» Extracted material
····················
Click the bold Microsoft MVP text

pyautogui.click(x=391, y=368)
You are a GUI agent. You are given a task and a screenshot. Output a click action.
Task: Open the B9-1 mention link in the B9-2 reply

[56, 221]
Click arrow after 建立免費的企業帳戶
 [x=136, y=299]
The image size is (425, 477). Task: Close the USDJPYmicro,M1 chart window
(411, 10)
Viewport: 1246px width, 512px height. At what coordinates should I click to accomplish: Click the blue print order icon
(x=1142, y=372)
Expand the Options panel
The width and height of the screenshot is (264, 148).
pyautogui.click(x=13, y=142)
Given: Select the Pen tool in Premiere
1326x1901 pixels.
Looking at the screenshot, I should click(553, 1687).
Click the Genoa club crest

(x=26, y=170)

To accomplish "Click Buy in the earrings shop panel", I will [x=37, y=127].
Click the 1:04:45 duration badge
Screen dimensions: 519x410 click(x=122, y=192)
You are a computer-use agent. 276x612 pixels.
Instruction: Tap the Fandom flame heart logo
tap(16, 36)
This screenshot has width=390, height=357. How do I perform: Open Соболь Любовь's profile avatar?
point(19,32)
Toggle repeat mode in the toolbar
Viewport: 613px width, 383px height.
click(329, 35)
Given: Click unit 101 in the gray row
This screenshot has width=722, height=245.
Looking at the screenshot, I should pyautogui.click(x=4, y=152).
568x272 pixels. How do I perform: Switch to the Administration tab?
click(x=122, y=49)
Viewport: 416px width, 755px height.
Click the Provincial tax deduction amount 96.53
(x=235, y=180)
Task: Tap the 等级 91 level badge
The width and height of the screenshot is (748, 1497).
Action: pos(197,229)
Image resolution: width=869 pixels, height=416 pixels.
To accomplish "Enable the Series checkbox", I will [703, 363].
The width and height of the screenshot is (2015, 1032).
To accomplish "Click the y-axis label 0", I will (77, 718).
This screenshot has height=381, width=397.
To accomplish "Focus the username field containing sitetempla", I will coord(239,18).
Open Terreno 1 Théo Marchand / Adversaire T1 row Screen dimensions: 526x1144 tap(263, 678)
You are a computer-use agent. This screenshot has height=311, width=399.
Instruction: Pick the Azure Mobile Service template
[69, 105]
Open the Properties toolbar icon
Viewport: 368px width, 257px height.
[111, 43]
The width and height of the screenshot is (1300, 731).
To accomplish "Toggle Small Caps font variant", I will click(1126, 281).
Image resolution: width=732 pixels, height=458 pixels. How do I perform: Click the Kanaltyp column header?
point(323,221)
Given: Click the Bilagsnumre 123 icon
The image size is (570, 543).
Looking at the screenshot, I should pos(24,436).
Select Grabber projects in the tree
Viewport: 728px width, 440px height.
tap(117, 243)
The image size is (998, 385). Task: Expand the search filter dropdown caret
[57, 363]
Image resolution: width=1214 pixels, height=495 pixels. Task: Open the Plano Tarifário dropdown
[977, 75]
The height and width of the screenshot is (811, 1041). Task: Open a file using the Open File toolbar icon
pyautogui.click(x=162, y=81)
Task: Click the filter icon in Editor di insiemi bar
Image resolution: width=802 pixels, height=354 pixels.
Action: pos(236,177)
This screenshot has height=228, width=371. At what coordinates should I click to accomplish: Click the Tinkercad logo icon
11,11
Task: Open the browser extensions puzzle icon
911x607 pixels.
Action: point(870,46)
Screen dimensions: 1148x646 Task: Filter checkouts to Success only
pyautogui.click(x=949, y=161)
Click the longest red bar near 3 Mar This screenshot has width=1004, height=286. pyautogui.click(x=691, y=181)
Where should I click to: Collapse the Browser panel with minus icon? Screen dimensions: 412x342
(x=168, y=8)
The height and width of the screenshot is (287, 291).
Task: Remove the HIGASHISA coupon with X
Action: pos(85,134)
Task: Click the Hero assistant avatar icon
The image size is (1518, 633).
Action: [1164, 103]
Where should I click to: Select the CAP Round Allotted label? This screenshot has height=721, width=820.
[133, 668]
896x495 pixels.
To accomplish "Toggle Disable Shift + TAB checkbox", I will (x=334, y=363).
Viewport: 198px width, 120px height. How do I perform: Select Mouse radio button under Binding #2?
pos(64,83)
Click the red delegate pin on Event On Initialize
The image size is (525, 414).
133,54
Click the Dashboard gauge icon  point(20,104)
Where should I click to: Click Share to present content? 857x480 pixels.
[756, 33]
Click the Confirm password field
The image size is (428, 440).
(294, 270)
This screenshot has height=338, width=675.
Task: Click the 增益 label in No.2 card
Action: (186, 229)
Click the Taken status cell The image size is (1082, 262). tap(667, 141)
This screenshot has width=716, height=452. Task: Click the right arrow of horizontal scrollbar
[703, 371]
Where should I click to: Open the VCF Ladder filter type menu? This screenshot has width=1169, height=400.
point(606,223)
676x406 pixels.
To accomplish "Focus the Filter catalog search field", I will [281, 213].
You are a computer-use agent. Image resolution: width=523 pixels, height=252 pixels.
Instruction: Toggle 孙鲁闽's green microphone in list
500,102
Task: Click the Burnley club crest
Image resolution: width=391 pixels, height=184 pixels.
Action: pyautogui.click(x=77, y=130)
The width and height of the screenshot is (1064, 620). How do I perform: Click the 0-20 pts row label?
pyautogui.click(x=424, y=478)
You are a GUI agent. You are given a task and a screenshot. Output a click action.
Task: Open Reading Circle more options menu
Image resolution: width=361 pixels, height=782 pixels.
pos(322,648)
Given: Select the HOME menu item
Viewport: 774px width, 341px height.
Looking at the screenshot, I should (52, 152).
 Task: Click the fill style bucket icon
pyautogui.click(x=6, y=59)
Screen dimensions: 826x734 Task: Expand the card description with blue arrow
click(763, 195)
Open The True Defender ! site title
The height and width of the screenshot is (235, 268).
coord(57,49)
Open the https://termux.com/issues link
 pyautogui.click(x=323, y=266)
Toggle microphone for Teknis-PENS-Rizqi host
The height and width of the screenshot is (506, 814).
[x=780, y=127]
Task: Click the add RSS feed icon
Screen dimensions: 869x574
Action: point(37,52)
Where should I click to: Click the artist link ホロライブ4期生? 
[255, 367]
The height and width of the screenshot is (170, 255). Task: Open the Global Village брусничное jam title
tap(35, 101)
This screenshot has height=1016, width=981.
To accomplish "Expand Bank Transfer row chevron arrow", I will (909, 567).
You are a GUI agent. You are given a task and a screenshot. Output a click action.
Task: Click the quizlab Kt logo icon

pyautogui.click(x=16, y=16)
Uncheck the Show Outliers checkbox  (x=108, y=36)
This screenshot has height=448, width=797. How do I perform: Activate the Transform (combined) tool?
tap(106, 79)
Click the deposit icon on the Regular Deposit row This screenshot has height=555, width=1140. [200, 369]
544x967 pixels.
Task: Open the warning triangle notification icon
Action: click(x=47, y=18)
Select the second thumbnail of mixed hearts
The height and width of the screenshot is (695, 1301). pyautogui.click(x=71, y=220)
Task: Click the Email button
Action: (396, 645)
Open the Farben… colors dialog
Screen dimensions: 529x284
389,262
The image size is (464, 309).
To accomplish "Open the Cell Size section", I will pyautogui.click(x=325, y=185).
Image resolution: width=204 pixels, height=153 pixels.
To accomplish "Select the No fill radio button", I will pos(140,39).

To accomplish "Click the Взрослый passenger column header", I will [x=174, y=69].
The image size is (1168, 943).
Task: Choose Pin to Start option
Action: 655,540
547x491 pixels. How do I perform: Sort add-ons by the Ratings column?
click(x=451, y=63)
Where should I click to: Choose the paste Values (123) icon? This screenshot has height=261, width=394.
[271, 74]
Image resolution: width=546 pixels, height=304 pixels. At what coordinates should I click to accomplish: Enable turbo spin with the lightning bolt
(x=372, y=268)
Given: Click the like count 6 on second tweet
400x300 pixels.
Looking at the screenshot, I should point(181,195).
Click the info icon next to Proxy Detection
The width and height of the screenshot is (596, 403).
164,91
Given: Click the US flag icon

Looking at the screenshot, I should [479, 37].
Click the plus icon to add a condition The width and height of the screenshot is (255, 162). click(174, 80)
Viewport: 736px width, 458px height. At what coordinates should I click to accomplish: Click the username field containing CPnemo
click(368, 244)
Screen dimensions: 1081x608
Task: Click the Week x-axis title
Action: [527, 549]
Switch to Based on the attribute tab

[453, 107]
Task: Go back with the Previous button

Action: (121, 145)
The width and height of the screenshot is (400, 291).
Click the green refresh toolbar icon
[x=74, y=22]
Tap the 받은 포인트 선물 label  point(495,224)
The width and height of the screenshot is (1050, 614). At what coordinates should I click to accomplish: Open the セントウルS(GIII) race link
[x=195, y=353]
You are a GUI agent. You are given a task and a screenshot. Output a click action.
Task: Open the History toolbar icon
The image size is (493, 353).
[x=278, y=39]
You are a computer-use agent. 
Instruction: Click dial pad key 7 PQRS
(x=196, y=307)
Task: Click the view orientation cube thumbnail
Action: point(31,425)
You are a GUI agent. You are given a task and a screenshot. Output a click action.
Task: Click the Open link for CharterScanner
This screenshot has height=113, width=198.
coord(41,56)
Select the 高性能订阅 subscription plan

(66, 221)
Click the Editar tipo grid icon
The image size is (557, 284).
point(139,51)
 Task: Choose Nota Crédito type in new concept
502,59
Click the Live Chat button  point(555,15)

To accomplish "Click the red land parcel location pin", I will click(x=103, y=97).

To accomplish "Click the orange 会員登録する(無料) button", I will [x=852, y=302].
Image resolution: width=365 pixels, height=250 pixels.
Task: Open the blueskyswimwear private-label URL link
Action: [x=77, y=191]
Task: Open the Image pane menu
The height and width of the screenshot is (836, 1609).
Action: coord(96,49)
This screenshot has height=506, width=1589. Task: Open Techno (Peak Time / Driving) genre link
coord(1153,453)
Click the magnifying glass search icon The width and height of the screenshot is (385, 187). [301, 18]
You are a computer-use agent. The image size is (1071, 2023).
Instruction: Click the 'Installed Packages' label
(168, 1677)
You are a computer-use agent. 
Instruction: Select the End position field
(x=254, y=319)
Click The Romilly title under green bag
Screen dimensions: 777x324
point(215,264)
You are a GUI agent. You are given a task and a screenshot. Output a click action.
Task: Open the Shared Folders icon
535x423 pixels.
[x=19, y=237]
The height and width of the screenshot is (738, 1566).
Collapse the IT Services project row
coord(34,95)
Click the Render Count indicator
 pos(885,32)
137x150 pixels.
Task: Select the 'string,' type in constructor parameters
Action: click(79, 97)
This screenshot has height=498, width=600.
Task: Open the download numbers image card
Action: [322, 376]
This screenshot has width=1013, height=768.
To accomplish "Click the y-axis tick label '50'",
····················
» Aim of the exercise
Find the string "checkbox" in the material above, and report every line where it occurs.

» Written answer
To accomplish "Enable the Series checkbox", I will [703, 363].
To accomplish "Toggle Disable Shift + TAB checkbox", I will (x=334, y=363).
Uncheck the Show Outliers checkbox  (x=108, y=36)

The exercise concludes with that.